Stored data entries
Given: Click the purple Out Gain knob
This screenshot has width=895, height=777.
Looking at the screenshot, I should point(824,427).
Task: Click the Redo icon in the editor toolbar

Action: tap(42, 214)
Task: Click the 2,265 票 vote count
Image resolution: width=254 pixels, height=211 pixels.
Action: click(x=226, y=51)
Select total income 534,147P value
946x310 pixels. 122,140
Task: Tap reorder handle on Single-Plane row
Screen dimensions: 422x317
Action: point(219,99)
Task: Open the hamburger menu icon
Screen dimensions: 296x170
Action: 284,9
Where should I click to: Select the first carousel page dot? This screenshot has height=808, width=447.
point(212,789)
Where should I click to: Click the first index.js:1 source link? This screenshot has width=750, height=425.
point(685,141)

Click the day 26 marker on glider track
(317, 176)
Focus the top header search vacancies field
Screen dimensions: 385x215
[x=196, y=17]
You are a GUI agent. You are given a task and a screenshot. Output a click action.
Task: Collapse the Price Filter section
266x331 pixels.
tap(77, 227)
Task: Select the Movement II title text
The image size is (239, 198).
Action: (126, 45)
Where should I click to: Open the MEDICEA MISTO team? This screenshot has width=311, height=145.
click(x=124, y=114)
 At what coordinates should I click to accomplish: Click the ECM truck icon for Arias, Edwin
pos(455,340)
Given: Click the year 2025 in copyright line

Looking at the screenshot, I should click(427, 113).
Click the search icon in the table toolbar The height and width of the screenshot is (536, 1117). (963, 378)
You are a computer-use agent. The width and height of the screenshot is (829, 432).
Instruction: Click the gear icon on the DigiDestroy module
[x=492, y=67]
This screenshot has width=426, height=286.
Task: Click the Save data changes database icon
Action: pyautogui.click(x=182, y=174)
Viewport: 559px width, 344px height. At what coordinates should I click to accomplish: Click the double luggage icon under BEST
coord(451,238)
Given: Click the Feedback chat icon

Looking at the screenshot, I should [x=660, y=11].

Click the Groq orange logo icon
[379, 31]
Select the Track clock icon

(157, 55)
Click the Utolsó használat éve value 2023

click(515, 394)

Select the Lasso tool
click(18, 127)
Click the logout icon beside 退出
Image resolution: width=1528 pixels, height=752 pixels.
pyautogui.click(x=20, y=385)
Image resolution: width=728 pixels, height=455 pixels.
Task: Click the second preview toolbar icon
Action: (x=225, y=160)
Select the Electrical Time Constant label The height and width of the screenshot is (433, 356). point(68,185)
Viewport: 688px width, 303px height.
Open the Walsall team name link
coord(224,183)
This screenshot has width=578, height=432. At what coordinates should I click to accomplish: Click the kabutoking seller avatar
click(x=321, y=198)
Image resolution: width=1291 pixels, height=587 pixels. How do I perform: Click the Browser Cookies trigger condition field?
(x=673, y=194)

» About this exercise:
The lines above that hold "agent" are the result; show every one of them.

» Answer:
You are a GUI agent. You are given a task and a screenshot. Output a click action.
You are a computer-use agent. The width and height of the screenshot is (829, 432).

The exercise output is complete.